[Opening SELECTED EXTRACT section]

Britain is now a shoplifter's paradise — and these people are to blame

Comment

Britain is now a shoplifter's paradise — and these people are to blame

Martha Gill25 April 2024

Things have changed in my local sandwich shop. Every so often, in the middle of ringing through my americano, the server will go stock still, like a savannah predator who has spotted a tiny rustling movement in the grass. Then, whiskers twitching, he will suddenly dart out from behind the counter and rush after some youth who has just made it out of the door, swipe their pilfered lunch from their hands in one practised movement, and then return with the spoils: a Coke, say, or a chicken wrap, to general applause. He doesn’t appear to have been harmed, yet, by his light-fingered customers — but I do worry about him. It seems to be getting worse.

What is behind the huge rise in shoplifting? Between 2022 and 2023, according to the British Retail Consortium, it more than doubled to 16.7 million incidents, leaving shops £1.8 billion short. The crimes affect businesses small and large, but also the people who work in them and local communities. An atmosphere of lawlessness can spread.

Labour has fingered a culprit: this week Yvette Cooper put the blame on what she called a “shoplifters’ charter” — a change brought in under Theresa May which made lifting an item under £200 a mere “summary offence”, intended to speed things up and take the burden off the courts: police can deal with it themselves.

Cooper has argued that this cut deterrents and has therefore encouraged more crime. And as well as ramping up punishments, Labour would put more bobbies on the beat: their “community policing guarantee” would mean 13,000 more police and community officers on the job — to crack down on shoplifting.

[Closing SELECTED EXTRACT section]
[Opening RAW DATA section]

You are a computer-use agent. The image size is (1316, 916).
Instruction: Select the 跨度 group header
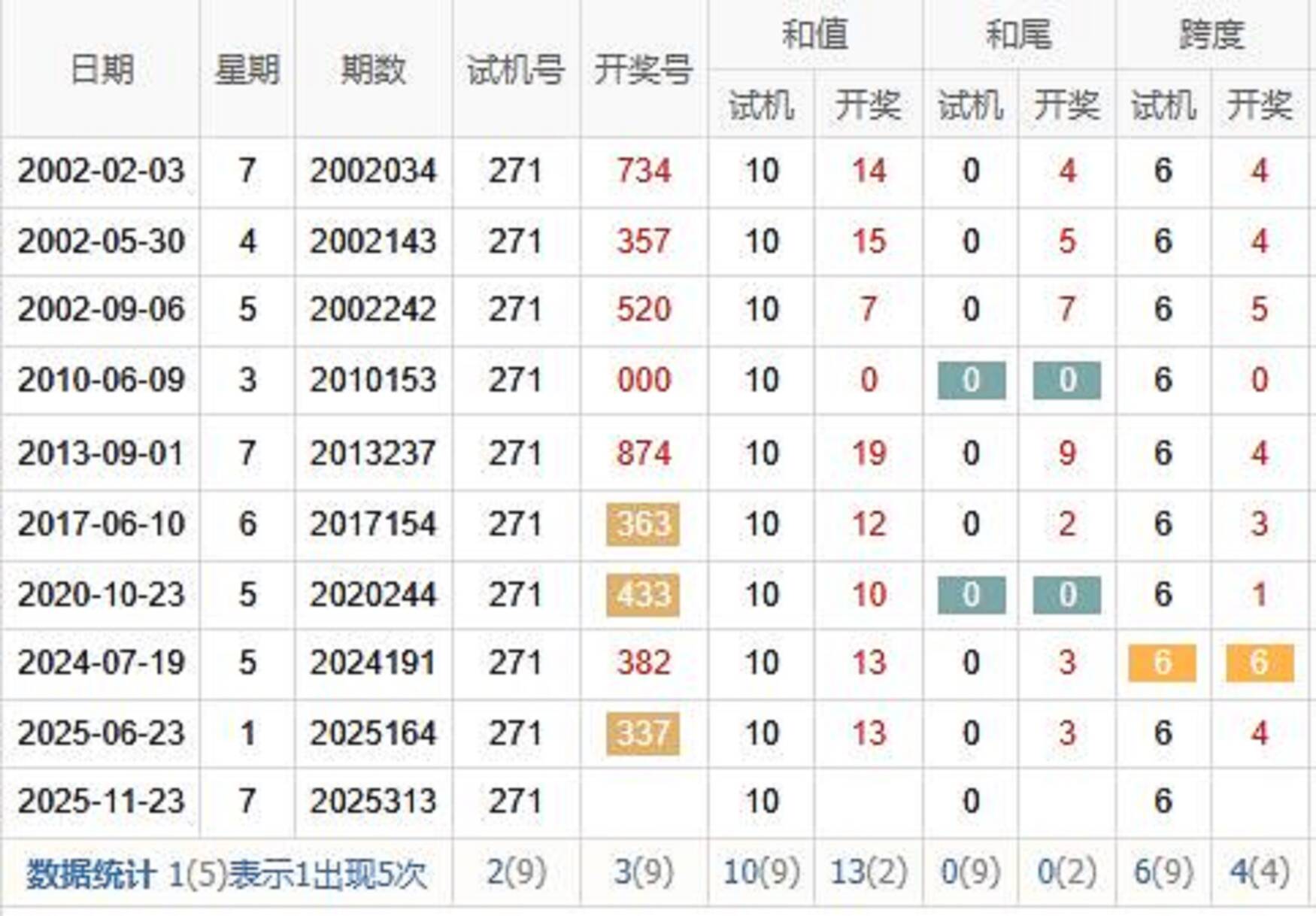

[Closing RAW DATA section]

- _ACTIVITY_:
Reproduce the passage of the shoplifting column from "What is behind" to "with it themselves.".

- _SOLUTION TO THE PROBLEM_:
What is behind the huge rise in shoplifting? Between 2022 and 2023, according to the British Retail Consortium, it more than doubled to 16.7 million incidents, leaving shops £1.8 billion short. The crimes affect businesses small and large, but also the people who work in them and local communities. An atmosphere of lawlessness can spread.

Labour has fingered a culprit: this week Yvette Cooper put the blame on what she called a “shoplifters’ charter” — a change brought in under Theresa May which made lifting an item under £200 a mere “summary offence”, intended to speed things up and take the burden off the courts: police can deal with it themselves.